Low budget filmmakers tend to avoid high-concept science fiction, especially pitches that borrow heavily from the likes of Blade Runner, The Terminator and Robocop. Caradog James must like to mix it up a little, his feature debut was a Welsh comedy about racism. James wrote, directed and produced The Machine, a gritty sci-fi thriller that impressed audiences and critics alike at the Raindance Film Festival.
In the not so distant future, Britain - still gripped by recession - is embroiled in a cold war with China. The Ministry of Defence has been working on a mechanised soldier, an intelligent robot with both the skills to do battle and the ability to keep the peace. Kind of like Robocop, only far, far prettier. Lead scientist Vincent McCarthy (Toby Stephens) has his own agenda; he plans to use the new technology to aid his sick daughter, Mary. Early tests end in disaster, so Vincent pairs with another scientist, a beautiful young American called Ava (Caity Lotz), whose software could hold the key to unlocking the secrets of a conscious machine.
Meanwhile Thomson (Denis Lawson), Vincent’s scheming boss, is playing along so that he can harness the power of this 'super soldier' for his own financial gain. When Thomson’s henchmen kill Ava, it’s up to Vincent to finish their work and bring The Machine to life. As The Machine shows increasing signs of consciousness, not to mention fancy footwork on the dance floor, Vincent’s daughter slowly slips away. Threatened by The Machine’s intelligence, Thomson plots to modify her program and dehumanise her. And we all know how that worked out for Omni Consumer Products.
Caity Lotz has been a busy girl, most notably in 2012's horror hit, The Pact, MTV mockumentary, Death Valley, and TV smashes, Mad Men and Arrow. She plays two roles here, though admittedly, one of the characters doesn't last very long. Playing the part of a robot can't be easy, but Lotz brings vulnerability, innocence and - when called upon - kick ass sensibilities to a character that could potentially make or break your movie. Casting Lotz was a smart move though, and while we run the risk of selling her short, looks alone should ensure The Machine an audience within a certain demographic.
Vincent McCarthy, played by Die Another Day's Toby Stephens, isn't your typical male lead, made all the more apparent by his lack of fighting skills. That's left to Lotz' Machine; her dance background and martial arts training give her the physical edge required of the films closing stages. Vincent is a morally conflicted scientist, driven by the love of his sick daughter. Stephens underplays the role at every turn, a little too sombre for some perhaps, but quietly affecting all the same. Lawson on the other hand, becomes more and more villainess as the film goes on, relishing the change in direction as Thomson reveals his true nature, no matter how clichéd his motives might be.

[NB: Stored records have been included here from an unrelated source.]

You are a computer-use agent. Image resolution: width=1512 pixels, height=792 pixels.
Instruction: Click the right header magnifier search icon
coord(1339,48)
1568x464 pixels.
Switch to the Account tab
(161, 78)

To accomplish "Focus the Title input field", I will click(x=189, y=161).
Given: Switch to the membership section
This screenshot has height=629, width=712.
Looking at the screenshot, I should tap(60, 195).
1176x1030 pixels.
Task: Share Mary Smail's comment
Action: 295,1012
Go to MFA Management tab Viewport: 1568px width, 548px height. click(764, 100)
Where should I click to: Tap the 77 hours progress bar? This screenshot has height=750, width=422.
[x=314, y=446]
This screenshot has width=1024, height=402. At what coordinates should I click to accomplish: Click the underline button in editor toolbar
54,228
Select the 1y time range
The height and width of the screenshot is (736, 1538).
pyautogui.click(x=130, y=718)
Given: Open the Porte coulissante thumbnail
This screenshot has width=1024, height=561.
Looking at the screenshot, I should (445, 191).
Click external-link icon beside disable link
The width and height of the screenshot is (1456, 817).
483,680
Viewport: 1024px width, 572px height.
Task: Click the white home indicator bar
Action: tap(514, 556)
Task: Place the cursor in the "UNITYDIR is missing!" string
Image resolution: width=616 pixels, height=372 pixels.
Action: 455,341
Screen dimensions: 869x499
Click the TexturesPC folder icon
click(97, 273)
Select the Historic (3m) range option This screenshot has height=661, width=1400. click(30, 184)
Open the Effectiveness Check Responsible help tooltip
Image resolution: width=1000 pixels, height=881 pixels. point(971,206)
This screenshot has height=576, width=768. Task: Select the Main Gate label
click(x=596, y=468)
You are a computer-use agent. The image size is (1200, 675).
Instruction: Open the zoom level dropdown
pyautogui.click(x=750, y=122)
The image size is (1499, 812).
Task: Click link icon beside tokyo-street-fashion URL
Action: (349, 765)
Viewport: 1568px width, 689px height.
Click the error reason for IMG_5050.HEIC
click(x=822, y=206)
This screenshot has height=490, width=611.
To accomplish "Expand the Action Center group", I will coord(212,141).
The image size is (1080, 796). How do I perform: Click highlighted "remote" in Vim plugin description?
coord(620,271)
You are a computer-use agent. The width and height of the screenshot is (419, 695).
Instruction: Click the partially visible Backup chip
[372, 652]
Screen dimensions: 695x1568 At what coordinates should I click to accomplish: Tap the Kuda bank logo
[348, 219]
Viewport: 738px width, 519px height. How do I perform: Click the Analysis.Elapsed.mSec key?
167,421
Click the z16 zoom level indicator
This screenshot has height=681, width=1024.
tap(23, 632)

At times, The Machine is a visually stunning piece of work. James has achieved the unthinkable, infusing his low budget offering with special effects worthy of Hollywood. Most of the movie takes place in darkness, hidden away in secret bunkers and science laboratories. The money shots however, are striking, stunningly realised by James and his crew. Lotz might look great dressed in skin-tight latex, but it's the dreamlike imagery - no matter how infrequent - that impresses most.
With familiar plot twists, the occasional smash and grab, and a final third that amounts to little more than 'feisty heroine picks off a bunch of hapless goons one by one', The Machine does lose its way from time to time. It's not like we haven't been here before, but you have to admire James for pulling the wool over our eyes with his exquisite box of tricks. If nothing else, The Machine shows signs of great promise, and we can't wait to see what he achieves with greater financial backing. He certainly has our attention for now.
The Machine is by no means greater than the sum of its parts, but oh my, what parts.